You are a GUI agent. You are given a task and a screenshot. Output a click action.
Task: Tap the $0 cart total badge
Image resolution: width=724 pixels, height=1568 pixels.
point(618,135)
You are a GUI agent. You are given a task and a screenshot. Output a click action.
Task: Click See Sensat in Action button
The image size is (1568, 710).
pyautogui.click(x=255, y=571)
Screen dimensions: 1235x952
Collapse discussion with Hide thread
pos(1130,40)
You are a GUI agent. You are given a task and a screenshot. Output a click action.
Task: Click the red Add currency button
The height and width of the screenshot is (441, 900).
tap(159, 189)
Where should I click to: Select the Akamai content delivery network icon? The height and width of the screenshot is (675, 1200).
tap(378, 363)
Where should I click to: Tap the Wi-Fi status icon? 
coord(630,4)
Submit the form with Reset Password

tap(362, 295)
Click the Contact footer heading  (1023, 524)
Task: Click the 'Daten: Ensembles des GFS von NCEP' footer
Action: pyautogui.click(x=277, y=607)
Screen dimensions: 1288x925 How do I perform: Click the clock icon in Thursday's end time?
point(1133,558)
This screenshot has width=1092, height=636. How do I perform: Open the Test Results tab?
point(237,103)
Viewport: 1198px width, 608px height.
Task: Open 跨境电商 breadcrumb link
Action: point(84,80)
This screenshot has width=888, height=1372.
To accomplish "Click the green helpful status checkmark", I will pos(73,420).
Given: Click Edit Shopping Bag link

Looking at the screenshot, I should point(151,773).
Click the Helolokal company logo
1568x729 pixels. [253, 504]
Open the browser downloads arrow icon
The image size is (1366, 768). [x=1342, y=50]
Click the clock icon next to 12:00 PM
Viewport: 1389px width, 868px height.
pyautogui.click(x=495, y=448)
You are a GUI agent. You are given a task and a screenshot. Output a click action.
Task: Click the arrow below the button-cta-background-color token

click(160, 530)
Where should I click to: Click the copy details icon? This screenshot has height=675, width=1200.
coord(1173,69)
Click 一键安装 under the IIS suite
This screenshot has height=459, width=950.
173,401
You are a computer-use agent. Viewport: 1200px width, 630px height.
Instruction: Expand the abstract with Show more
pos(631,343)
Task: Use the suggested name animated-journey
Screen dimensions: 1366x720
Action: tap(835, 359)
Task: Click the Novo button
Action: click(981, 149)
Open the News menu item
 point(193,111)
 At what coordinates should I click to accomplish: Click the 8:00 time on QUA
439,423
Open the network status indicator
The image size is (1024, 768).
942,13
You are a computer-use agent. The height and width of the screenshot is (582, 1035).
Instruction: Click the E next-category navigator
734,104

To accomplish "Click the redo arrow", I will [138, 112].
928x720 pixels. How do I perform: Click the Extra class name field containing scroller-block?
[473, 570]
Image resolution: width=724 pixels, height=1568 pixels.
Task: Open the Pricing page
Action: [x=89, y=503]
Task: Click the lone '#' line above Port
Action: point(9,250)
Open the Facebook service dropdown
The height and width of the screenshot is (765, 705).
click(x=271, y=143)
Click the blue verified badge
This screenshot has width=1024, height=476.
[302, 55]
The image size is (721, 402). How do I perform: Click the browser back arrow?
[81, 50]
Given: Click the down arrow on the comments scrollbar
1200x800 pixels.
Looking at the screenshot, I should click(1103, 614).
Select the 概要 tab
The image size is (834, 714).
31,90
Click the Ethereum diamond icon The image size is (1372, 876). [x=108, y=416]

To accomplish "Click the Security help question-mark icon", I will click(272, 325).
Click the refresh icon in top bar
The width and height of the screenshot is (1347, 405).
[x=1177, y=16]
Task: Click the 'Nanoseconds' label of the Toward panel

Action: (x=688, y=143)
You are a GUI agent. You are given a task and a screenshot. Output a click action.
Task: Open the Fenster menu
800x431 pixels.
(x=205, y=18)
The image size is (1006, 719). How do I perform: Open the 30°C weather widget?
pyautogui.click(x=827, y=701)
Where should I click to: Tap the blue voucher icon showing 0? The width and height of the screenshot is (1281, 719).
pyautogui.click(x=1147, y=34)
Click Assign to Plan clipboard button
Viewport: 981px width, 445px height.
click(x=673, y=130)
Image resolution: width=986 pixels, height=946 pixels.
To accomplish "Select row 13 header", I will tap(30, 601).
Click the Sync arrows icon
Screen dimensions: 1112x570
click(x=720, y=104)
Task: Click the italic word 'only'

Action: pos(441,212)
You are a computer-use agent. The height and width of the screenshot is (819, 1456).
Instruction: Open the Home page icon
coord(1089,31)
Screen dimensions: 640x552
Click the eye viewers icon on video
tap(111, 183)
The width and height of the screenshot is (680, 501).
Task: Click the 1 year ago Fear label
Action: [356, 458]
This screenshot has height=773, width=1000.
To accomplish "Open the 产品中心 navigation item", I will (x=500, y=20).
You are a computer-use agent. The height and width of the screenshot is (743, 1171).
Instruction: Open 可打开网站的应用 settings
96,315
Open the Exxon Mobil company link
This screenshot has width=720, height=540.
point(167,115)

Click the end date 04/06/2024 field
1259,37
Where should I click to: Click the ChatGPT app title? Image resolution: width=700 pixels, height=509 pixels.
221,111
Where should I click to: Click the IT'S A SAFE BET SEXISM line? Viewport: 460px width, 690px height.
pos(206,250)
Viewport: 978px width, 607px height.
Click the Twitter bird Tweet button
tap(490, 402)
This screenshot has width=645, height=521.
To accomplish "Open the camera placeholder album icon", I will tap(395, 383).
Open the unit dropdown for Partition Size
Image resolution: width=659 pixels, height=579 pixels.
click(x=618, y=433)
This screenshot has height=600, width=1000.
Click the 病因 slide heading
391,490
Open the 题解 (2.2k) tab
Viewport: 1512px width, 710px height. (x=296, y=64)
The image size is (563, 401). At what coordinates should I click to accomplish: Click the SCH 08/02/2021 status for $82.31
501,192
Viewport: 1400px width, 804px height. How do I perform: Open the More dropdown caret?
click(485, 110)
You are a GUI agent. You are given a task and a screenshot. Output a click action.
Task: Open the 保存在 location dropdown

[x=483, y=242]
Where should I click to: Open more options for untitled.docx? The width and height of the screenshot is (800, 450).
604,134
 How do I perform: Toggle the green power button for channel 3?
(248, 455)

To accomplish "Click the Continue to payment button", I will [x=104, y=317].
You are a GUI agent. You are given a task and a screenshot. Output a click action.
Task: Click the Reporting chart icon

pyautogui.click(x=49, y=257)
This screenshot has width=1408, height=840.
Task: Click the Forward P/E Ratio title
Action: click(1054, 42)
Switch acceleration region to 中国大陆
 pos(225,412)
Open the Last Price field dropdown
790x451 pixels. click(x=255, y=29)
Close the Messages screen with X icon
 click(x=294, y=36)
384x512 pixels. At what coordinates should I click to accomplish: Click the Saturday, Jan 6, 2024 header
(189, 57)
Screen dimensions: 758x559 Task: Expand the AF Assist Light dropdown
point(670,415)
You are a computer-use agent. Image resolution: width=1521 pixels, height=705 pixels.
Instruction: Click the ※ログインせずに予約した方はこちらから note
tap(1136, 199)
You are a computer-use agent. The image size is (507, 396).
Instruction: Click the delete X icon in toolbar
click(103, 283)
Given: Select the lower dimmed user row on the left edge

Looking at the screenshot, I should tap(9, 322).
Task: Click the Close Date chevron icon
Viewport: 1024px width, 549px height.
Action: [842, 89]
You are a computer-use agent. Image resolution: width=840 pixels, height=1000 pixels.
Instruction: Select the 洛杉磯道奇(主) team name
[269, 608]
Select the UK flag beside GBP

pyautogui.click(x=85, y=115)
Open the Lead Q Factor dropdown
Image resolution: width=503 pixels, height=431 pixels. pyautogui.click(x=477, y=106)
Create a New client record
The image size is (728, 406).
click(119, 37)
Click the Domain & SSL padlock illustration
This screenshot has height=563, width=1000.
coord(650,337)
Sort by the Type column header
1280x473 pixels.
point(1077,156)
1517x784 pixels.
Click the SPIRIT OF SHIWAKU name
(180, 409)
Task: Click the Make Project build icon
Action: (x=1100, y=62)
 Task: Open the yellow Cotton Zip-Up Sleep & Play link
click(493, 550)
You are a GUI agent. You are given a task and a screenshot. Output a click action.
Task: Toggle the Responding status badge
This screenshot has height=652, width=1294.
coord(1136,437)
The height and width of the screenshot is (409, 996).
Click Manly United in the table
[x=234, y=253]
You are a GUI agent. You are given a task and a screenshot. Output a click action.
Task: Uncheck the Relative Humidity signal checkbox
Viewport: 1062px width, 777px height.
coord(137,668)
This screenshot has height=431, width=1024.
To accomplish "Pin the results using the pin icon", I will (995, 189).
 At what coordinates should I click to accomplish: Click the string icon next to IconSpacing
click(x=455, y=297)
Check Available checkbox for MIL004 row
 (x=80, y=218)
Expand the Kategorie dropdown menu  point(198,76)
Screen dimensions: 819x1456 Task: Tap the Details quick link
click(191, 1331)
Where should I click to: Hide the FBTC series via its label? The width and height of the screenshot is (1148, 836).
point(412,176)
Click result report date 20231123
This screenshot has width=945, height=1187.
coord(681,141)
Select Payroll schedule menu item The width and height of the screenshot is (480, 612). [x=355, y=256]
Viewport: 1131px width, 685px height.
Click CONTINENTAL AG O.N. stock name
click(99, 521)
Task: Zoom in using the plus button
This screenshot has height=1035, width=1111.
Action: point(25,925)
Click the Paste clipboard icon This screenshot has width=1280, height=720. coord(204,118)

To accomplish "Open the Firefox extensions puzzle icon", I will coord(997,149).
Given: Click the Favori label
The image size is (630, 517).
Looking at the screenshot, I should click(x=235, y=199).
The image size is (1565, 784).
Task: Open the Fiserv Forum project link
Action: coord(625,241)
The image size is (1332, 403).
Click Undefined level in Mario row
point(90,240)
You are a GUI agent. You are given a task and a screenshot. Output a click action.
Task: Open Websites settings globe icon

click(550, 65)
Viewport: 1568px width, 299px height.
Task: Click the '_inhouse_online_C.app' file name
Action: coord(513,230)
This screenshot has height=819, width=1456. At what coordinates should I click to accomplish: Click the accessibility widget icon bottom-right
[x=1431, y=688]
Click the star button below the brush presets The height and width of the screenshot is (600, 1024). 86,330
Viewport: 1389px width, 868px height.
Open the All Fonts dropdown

§ §

◆ What you will do ◆
Check each line above for the word "clipboard", and copy the lines where it appears.

◆ Answer box ◆
Click Assign to Plan clipboard button
Click the Paste clipboard icon This screenshot has width=1280, height=720. coord(204,118)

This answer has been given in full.